Provided text.

Except maybe Hawaii  

Sent from my Thunderbolt via Tapatalk


----------



## snowmonster (Aug 2, 2011)

You just insulted half the country.


----------



## Newpylong (Aug 2, 2011)

Thats fine, lol.


----------



## drjeff (Aug 3, 2011)

Nick said:


> Except maybe Hawaii
> 
> Sent from my Thunderbolt via Tapatalk



I was going to say, because of the 365 days a year bikini viewing ability, Hawaii gets removed from the "States that suck because they don't have a ski area" list for sure!  :lol:


----------



## gmcunni (Aug 3, 2011)

snowmonster said:


> You just insulted half the country.



the stupid half


----------



## deadheadskier (Aug 3, 2011)

plus, if you are willing, you can earn some turns on the volcano some years.


----------



## thetrailboss (Aug 3, 2011)

FWIW according to our Poll, Sunday River has 4:1 odds over Killington.  Interesting.


----------



## jimmywilson69 (Aug 3, 2011)

are those odds skewed by the overwhelming amount of sunday river skiers on this board?


----------



## gmcunni (Aug 3, 2011)

jimmywilson69 said:


> are those odds skewed by the overwhelming amount of sunday river skiers on this board?



probably more so by the killington haters


----------



## thetrailboss (Aug 3, 2011)

jimmywilson69 said:


> are those odds skewed by the overwhelming amount of sunday river skiers on this board?


 
Well that and the fact that we have a hardcore skier base that is interested in this issue and knows of Sunday River's recent track record.  

This, and $1.50, may get you a cup of coffee!


----------



## bvibert (Aug 3, 2011)

jimmywilson69 said:


> are those odds skewed by the overwhelming amount of sunday river skiers on this board?



A good number of those who voted for SR are not SR skiers, as a matter of fact I see some Killington regulars in there.


----------



## Riverskier (Aug 3, 2011)

jimmywilson69 said:


> are those odds skewed by the overwhelming amount of sunday river skiers on this board?



I am a Sunday River skier and it didn't affect my vote. It is skewed by the fact that Sunday River has been first the last 4 years running and have proven they will turn on the guns at the first possible opportunity. Their fire power helps too, as if I recall correctly, they opened after only 19 hours of snowmaking last year.


----------



## RENO (Aug 3, 2011)

First time I've ever seen a thread like this! :lol: :smash:


----------



## soposkier (Aug 3, 2011)

Puck it said:


> States without any
> Hawaii
> Florida
> Mississippi
> ...



Add Kentucky, Georgia and South Carolina to the list.

It appears that Georgia, Kentucky and Nebraska all have lost areas though:

http://www.slopequest.com/slopes/GA/Sky Valley Resort.html
http://www.skinorthcarolina.com/messageboard/showthread.php?p=226152
http://www.coloradoskihistory.com/forum/viewtopic.php?p=6021&sid=42e40320101b48cc21bf589e9e01d966

Any other lost areas in the Southern States?

Data provided.

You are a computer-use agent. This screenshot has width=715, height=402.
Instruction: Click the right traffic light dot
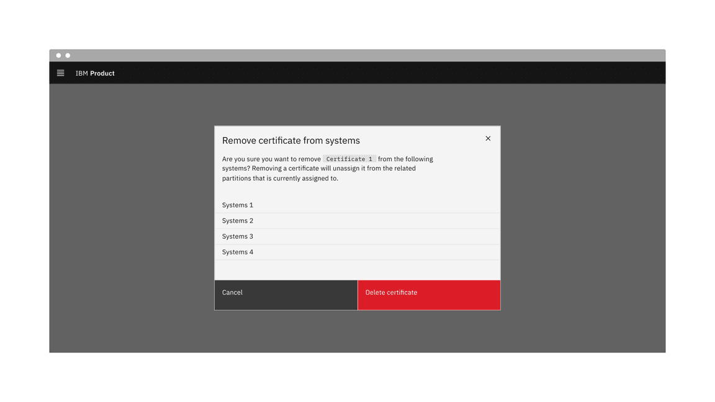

Instructions.
a – In the ski forum thread, how many hours of snowmaking did Riverskier say Sunday River needed before opening last year?
b – Print the part of the ski forum thread that opens with the words containing "## Riverskier (Aug" and closes with "snowmaking last year.".
Work only from the ski forum thread, not the listing.

Exercise answers.
a – Only 19 hours.

b –
## Riverskier (Aug 3, 2011)

jimmywilson69 said:


> are those odds skewed by the overwhelming amount of sunday river skiers on this board?



I am a Sunday River skier and it didn't affect my vote. It is skewed by the fact that Sunday River has been first the last 4 years running and have proven they will turn on the guns at the first possible opportunity. Their fire power helps too, as if I recall correctly, they opened after only 19 hours of snowmaking last year.